(also coronary angiogram, cardiac catheterisation)
This is a special x ray test to actually take pictures of the arteries of the heart. It is a very safe test and is performed under local anaesthetic. A tiny tube is passed to the heart via an artery in either the leg or wrist and moving x-ray pictures recorded as a special dye is injected into the arteries. This gives us a road map of the arteries and shows up any blockages or narrowings. During this test the valves, pumping function and oxygen levels in the heart can also be assessed.
Remember this is an investigation not a treatment which is why it is much cheaper than angioplasty and stent insertion.

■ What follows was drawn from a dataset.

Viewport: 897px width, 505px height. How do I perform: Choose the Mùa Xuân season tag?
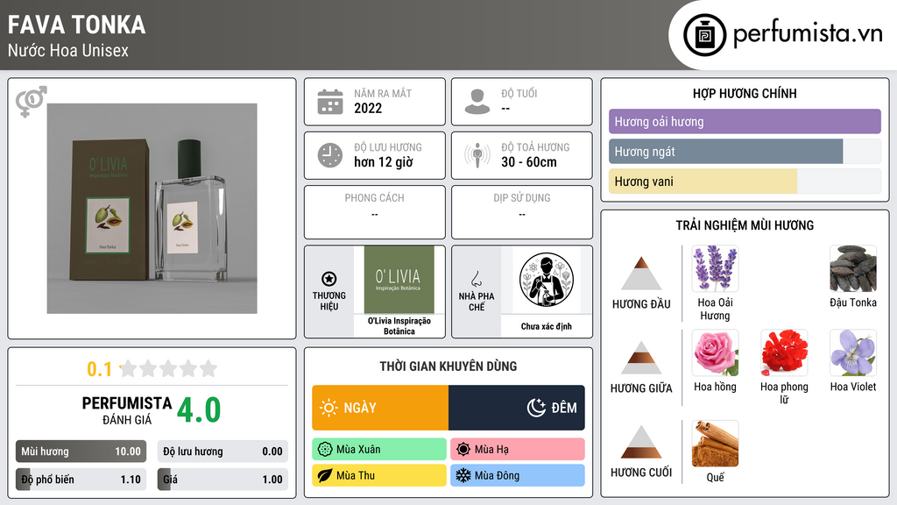click(379, 450)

Fractional Flow Reserve Assessment (FFR)
If a narrowing is identified in a coronary artery it is no always clear if it is important and needs fixing or not. FFR uses a fine wire to measure the change in pressure either side of the narrowing to determine whether or not a stent should be placed. In order to measure the pressure accurately you will be given a drug called adenosine. For this reason you will be advised not to drink tea or coffee on the morning of the procedure as caffeine interferes with adenosine.
Optical Coherence Tomography (OCT)
This is similar to IVUS but uses light instead of ultrasound to achieve its images. it is a new technique which is being increasingly used as its pictures are far more detailed than those achieved with IVUS. As with IVUS it provides information regarding shape and size of arteries but also amount and type of fat build up.
Coronary Angioplasty & Stenting
This is a treatment for narrowed heart arteries, which cause angina. It is performed in the same way as an angiogram from the leg or wrist, avoiding the need for open-heart surgery. A tiny balloon is used to stretch open the narrowed or blocked artery and following this a metal coil (stent) is stretched open and left behind in the artery to provide a scaffold to reduce the chance of the artery re-narrowing.